▸ **PROBLEM TO SOLVE**
Pick out every line of the entries below where "computer" occurs, and copy those lines.

▸ **Dataset entries**

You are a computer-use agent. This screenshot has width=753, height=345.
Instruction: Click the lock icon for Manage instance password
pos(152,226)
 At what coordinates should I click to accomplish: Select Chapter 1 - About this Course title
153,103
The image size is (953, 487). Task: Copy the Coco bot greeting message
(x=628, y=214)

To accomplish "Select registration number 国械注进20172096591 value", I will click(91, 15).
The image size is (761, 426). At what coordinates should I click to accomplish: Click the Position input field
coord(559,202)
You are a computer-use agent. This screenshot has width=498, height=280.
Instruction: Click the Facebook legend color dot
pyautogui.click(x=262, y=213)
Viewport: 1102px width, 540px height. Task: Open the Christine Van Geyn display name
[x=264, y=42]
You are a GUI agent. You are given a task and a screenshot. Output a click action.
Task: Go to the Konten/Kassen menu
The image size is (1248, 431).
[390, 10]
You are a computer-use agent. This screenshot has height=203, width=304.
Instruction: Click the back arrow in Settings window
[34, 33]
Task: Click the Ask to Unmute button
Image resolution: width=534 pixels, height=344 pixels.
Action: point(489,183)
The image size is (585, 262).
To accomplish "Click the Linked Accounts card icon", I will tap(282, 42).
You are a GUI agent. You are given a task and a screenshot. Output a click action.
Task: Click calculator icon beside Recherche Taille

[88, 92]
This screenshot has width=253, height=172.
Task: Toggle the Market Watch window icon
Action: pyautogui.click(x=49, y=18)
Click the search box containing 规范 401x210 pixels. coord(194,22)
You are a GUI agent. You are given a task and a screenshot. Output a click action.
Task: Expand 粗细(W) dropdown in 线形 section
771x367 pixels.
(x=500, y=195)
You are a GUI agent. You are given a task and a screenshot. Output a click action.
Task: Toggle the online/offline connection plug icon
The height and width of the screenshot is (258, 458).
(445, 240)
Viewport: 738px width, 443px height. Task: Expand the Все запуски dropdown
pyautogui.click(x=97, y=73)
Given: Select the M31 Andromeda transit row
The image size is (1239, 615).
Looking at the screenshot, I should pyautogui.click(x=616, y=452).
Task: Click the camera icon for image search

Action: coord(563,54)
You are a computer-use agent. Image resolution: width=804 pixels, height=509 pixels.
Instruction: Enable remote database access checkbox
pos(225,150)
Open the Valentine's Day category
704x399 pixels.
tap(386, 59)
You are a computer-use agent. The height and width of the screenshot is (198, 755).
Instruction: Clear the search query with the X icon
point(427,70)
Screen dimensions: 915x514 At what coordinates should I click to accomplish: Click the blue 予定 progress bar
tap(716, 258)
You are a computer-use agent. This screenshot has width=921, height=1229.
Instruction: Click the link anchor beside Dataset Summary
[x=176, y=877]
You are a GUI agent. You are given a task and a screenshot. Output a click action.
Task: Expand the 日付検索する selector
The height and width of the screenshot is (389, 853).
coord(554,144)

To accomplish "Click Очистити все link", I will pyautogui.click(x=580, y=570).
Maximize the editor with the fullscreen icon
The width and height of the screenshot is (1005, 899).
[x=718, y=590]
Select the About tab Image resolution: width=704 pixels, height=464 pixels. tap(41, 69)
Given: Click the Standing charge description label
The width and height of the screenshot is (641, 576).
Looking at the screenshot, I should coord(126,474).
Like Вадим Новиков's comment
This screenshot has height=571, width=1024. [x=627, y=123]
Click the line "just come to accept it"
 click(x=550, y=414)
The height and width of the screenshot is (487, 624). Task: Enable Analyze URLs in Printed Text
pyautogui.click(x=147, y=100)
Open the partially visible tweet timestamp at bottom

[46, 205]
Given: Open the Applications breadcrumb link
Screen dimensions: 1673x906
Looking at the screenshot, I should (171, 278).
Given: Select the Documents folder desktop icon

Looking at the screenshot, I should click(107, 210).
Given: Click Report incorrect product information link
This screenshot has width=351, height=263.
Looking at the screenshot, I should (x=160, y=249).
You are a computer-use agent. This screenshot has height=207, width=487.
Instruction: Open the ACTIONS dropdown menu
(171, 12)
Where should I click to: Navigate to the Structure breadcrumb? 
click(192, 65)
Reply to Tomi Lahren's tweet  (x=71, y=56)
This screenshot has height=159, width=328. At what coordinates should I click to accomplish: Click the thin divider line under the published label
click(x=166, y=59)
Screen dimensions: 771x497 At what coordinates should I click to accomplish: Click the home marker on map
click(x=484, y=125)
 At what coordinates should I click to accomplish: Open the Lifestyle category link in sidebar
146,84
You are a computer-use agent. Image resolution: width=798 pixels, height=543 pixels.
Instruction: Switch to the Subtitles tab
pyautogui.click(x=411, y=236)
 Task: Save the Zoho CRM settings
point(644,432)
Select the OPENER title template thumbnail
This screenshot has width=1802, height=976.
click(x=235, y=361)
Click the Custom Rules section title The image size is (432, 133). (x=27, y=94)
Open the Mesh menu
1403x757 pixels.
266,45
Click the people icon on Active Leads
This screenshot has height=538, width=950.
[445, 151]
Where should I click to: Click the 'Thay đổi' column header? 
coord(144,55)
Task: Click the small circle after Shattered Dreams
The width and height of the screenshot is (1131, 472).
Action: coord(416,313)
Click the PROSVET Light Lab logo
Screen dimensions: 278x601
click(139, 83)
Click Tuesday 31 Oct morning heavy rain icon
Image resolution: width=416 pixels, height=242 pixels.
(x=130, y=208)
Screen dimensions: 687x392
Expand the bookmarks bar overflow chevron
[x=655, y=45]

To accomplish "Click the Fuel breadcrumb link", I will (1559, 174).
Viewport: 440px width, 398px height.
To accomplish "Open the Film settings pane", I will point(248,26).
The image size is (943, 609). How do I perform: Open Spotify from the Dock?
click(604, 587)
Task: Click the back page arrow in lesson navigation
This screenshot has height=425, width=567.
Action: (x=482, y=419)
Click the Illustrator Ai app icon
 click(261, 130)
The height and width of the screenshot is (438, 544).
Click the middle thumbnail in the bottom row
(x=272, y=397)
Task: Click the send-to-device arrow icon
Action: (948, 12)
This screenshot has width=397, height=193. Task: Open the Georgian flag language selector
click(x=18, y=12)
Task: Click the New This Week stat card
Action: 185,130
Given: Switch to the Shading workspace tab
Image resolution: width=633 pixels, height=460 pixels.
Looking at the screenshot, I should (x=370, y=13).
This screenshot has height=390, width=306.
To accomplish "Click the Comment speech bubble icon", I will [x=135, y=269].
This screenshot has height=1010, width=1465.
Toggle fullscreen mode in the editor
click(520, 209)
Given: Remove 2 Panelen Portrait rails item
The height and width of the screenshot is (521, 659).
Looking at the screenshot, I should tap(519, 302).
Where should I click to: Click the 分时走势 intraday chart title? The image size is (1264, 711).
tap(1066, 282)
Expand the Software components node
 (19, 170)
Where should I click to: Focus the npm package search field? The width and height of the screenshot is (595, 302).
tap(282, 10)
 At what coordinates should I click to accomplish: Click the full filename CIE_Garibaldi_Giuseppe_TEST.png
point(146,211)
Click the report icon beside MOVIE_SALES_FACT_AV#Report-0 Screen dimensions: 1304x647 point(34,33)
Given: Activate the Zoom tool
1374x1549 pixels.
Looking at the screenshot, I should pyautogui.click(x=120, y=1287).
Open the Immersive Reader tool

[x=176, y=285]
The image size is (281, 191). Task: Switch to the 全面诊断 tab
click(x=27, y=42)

▸ **TASK RESULT**
You are a computer-use agent. This screenshot has width=753, height=345.
You are a computer-use agent. This screenshot has width=498, height=280.
You are a computer-use agent. This screenshot has height=203, width=304.
You are a computer-use agent. Image resolution: width=804 pixels, height=509 pixels.
You are a computer-use agent. The height and width of the screenshot is (198, 755).
You are a computer-use agent. This screenshot has width=921, height=1229.
You are a computer-use agent. This screenshot has height=207, width=487.
You are a computer-use agent. Image resolution: width=798 pixels, height=543 pixels.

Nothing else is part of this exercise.